CJ watched Masterson as he walked around the lawn, straightening croquet stumps, and he heard a car start and the clang of electric gates. Masterson disappeared into a white shed at the end of the lawn with the croquet sticks and ball and emerged empty-handed. CJ tracked his progress back to the house, working his way along the wall hidden by bushes and picking an ambush spot behind a utility shed next to the path. He sent Enya the text. Masterson stopped a few moments later and pulled a phone out of his pocket.
“CJ! … What? I did no such thing. … Oh my God, poor Sami. I saw something on the news, but… Steady on. You have no right to… Shit…”
He stood looking at the phone before setting off back to the house and stopping midstride.
CJ was standing right in front of him.
No words. No dear-old-chum stuff. Just a single hop and CJ’s sidekick hit Masterson in the chest. He flew back, his phone skittering off into the rose garden and his foot catching on the curb lining the path. He tumbled, rolling back onto the lawn. CJ fetched the phone from the rose garden before attending to Masterson, who was on his back, his mouth opening and closing like a feeding fish.
CJ bent over him.
“Can’t breathe, eh? Try thinking about something else.”

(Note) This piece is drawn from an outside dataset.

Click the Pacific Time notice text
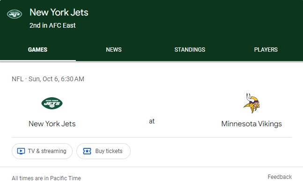 click(46, 178)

CJ grabbed him by the ankles and dragged him across the lawn, scraping him over the curb so his head crunched on the path. That got him breathing again—a starter shriek followed by gasping and groaning.
CJ dragged him into the shed and slammed the door.
On one side, it was a gardener’s world—mowers, clippers and blades, and cupboards stocked with herbicides and pesticides. On the other, it was a DIY shop with jars hanging underneath shelves full of screws and nails and carpentry tools arrayed on the wall above a workbench. CJ sat Masterson on a chair and tied his wrists to its arms with gardener’s rope—thin plastic stuff with a braided metal core.
“Lovely workshop.” CJ poked around. “Premium tools.” He picked up a chisel and checked its edge. “German. Very nice.” He set it aside, dragged a sawhorse in front of Masterson’s chair, straddled it and pulled out his captive’s phone. “PINs and passwords. You can’t do anything these days without a bloody PIN.” He grabbed Masterson’s thumb, stuck it on the Start button and logged in. “I see you’ve got one of those encrypted messaging apps. Me too.” He looked up. “But you really should put an expiration date on the messages. That way, incriminating stuff disappears. For example, this exchange between you and Kowalski after we had that chummy lunch by the river.”